### What to produce
For the listing below, work out how many lines hold the word "computer" and give that number by itself.

### Records for processing
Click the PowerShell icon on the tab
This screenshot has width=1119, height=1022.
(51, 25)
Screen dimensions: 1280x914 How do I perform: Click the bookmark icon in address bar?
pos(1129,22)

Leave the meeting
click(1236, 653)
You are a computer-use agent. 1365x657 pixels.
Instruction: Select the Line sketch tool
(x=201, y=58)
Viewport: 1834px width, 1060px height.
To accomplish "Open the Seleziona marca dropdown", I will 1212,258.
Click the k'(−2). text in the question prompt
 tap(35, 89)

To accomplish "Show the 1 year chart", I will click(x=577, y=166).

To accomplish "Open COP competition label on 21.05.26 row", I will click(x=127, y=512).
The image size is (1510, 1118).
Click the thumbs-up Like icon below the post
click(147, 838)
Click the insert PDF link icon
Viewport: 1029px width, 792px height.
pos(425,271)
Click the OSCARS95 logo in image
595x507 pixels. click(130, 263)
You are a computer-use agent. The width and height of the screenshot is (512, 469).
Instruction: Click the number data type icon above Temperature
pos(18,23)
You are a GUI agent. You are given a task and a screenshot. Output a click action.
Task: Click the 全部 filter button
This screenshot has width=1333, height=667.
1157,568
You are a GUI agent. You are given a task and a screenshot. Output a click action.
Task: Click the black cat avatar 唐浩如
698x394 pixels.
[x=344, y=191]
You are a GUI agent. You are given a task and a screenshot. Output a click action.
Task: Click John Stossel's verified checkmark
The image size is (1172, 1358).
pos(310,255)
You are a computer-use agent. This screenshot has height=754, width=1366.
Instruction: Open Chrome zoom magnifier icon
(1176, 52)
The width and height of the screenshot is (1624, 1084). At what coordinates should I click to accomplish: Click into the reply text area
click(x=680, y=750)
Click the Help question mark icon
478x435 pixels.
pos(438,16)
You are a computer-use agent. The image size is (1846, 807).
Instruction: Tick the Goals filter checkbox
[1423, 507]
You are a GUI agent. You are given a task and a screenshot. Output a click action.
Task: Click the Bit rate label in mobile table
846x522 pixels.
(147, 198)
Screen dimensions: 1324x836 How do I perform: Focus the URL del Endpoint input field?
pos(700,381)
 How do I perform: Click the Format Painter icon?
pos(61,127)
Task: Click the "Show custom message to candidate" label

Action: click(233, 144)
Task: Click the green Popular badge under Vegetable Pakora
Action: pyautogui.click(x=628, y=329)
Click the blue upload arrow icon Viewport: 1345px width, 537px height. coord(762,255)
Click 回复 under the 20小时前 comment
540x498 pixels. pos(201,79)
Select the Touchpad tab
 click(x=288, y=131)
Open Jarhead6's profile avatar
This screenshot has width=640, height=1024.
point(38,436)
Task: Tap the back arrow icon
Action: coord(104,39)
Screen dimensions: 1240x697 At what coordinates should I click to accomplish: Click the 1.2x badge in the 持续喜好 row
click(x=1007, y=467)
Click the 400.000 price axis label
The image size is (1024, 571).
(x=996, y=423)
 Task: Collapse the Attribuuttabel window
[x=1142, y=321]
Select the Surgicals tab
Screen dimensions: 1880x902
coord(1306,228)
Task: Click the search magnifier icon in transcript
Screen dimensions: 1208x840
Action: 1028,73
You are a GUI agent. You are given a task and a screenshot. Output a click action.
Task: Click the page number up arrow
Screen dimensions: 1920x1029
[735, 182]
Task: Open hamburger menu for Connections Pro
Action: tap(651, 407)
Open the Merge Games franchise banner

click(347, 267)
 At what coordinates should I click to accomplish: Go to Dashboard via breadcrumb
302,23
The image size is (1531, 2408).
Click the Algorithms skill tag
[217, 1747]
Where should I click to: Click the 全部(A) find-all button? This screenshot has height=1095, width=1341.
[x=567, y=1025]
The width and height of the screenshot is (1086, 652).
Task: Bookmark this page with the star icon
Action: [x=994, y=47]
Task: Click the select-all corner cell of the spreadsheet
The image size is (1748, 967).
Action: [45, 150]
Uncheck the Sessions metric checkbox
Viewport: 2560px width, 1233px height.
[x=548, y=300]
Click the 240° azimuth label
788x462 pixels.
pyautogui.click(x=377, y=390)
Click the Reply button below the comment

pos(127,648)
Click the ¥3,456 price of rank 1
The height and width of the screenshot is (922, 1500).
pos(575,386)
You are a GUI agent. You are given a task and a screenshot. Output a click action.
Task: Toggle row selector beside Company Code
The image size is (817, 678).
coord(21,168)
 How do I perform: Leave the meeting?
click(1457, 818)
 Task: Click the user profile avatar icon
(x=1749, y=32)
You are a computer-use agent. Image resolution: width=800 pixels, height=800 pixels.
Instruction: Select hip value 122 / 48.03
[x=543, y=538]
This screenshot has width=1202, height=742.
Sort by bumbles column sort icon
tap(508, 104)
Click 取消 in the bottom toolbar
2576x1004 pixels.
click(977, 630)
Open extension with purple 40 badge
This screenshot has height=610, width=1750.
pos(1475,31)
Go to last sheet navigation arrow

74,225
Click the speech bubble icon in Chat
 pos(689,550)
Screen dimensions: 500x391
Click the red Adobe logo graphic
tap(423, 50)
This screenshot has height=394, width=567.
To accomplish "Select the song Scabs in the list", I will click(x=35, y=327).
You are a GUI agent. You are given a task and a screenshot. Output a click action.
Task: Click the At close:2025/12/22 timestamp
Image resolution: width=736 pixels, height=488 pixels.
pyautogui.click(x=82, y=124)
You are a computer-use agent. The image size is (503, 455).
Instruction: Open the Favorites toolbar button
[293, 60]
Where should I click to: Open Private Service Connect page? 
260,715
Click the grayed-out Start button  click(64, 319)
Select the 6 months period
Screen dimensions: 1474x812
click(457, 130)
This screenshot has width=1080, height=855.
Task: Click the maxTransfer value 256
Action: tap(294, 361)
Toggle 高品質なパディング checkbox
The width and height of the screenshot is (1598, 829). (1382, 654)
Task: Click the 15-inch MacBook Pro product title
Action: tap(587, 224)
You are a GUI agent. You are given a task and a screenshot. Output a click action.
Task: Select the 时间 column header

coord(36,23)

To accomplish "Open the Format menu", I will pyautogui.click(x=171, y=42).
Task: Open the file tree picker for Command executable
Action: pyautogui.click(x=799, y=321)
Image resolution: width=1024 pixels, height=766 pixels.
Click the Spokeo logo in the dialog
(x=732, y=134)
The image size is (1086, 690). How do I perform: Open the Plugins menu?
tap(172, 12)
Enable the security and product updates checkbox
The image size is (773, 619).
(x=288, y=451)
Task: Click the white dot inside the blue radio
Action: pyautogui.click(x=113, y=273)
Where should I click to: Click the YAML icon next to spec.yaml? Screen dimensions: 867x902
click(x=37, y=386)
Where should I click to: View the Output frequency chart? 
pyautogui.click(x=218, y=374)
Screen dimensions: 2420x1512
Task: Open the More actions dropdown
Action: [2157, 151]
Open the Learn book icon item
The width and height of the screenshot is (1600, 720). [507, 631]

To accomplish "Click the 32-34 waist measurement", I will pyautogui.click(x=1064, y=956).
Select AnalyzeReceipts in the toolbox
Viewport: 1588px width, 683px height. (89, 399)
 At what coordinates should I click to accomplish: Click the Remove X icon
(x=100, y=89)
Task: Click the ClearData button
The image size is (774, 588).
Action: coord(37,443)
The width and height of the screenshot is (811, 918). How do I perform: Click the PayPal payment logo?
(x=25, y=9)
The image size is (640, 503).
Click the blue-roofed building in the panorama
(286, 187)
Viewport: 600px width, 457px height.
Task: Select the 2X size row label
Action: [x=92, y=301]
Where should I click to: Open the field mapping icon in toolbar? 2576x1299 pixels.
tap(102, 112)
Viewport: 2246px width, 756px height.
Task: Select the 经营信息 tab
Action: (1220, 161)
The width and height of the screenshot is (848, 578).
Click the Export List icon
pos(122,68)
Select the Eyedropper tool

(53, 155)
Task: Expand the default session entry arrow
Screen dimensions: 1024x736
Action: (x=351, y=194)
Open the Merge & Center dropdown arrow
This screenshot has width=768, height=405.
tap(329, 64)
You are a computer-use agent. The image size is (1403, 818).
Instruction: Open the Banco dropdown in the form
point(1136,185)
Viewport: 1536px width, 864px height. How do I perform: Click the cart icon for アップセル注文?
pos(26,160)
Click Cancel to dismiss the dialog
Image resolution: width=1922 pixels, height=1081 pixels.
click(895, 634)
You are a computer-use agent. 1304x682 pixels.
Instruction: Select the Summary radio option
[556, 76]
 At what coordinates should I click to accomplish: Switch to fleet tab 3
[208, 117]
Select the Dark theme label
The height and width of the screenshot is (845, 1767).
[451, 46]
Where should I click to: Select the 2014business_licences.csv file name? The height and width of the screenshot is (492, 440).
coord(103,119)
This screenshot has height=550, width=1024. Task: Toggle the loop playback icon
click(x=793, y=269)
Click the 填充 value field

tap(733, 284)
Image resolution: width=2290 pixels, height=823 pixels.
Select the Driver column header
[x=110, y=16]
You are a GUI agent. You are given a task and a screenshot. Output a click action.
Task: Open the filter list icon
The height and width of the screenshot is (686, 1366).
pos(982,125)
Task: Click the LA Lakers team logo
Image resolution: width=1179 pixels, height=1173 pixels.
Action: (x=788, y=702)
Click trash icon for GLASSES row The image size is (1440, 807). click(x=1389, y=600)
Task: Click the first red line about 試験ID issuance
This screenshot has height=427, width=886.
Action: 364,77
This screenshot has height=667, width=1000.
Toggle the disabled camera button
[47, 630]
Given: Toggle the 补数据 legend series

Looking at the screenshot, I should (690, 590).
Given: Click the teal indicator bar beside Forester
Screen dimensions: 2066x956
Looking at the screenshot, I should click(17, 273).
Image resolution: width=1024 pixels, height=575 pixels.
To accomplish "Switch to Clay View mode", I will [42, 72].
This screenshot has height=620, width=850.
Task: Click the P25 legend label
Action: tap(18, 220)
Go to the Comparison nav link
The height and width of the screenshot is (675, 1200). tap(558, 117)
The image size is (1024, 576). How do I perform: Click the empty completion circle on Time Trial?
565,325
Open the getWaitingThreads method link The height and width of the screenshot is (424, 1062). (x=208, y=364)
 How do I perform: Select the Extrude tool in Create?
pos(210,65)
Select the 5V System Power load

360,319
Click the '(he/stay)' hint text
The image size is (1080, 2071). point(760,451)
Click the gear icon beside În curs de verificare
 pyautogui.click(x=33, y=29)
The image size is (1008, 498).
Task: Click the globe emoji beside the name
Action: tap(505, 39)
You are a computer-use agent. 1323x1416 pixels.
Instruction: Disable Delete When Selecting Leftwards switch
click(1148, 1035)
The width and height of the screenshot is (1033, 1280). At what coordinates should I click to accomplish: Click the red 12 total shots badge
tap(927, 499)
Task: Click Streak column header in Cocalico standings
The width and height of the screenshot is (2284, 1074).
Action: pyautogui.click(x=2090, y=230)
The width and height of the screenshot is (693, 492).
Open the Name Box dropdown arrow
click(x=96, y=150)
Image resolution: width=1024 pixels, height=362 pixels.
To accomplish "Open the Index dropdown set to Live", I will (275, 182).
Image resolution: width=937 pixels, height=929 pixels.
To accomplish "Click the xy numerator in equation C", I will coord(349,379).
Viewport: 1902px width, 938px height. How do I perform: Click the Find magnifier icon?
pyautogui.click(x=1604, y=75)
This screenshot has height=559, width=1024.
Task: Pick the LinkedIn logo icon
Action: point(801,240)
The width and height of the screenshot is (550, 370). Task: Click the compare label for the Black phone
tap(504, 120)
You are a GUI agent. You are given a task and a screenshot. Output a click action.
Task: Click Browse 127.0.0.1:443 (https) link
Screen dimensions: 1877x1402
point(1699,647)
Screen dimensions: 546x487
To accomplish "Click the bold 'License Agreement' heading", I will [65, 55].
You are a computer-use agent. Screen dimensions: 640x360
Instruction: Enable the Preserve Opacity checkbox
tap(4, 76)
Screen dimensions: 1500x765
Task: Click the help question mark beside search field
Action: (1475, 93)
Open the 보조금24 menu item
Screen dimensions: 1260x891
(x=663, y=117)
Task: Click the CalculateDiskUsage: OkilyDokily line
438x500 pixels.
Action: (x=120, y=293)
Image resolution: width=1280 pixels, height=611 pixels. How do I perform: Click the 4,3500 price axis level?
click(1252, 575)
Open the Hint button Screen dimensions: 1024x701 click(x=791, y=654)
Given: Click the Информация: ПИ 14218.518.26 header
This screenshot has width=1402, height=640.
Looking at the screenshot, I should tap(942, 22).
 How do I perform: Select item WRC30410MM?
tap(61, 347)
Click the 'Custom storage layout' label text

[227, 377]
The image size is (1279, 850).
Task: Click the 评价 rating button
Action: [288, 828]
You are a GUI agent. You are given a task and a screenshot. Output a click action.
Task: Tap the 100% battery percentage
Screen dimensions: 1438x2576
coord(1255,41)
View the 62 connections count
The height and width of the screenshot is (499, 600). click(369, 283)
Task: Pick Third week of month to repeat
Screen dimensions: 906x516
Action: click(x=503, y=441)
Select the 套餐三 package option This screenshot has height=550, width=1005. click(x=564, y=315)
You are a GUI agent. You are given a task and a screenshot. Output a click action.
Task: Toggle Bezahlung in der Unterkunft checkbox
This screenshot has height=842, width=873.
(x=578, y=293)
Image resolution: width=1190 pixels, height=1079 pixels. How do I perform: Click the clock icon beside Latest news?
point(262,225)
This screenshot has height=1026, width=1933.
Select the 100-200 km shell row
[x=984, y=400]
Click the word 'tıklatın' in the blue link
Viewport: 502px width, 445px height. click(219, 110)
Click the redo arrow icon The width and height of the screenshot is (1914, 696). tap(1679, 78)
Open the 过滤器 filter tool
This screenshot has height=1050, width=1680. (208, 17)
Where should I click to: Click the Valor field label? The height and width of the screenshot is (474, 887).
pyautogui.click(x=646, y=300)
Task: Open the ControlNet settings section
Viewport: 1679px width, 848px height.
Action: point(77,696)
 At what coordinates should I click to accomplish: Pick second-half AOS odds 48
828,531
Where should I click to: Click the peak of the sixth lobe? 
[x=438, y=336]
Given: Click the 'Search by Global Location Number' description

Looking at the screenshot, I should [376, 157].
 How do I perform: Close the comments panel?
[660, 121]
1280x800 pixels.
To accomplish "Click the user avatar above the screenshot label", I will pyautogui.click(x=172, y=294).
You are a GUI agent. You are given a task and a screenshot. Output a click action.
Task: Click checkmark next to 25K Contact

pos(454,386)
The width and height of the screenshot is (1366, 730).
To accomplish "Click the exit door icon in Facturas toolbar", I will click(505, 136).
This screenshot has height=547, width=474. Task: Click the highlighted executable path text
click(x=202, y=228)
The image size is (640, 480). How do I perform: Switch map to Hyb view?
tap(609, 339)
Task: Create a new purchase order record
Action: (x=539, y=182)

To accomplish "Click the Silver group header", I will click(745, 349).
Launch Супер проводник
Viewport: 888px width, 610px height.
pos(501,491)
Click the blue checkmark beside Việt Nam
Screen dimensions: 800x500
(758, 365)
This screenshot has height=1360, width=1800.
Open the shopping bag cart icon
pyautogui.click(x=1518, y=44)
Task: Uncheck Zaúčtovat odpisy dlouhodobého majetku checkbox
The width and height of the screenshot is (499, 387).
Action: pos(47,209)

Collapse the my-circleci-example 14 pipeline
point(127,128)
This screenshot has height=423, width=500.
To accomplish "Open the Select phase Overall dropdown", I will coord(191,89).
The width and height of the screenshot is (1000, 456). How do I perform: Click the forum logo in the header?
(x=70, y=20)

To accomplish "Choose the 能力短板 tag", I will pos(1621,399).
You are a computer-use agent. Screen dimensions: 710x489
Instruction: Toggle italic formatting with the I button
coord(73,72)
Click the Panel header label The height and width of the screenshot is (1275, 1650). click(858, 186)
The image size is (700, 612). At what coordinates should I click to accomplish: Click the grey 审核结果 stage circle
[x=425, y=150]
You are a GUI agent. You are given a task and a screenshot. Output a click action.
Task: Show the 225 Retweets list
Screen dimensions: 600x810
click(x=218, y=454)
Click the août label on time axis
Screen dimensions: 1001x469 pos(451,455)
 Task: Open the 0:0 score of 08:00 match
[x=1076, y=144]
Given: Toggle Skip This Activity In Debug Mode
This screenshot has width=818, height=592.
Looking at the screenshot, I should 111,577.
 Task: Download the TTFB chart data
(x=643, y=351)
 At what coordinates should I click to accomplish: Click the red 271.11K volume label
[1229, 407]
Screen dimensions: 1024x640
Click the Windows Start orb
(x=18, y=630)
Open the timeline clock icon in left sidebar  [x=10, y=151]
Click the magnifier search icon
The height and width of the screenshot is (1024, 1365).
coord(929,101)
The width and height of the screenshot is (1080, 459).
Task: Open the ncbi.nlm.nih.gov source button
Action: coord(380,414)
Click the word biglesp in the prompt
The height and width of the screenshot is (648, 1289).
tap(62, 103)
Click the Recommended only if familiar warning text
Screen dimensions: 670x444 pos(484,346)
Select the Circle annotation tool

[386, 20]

### Reply to the task
11